Problem to solve :: This task calls for every entry below to be repeated exactly, without the pictures.

######

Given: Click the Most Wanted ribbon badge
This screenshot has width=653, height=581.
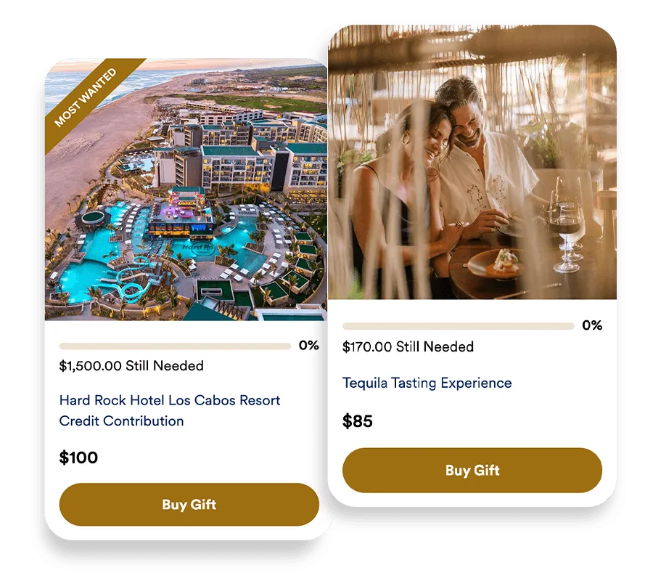Looking at the screenshot, I should coord(86,97).
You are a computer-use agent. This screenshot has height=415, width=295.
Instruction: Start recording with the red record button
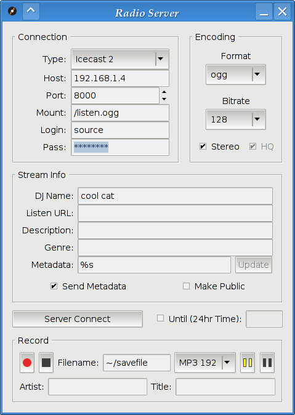tap(27, 363)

######

Exercise output ::
Given: Click the Most Wanted ribbon badge
This screenshot has width=653, height=581.
Looking at the screenshot, I should coord(86,97).
You are a computer-use agent. This screenshot has height=415, width=295.
Instruction: Start recording with the red record button
tap(27, 363)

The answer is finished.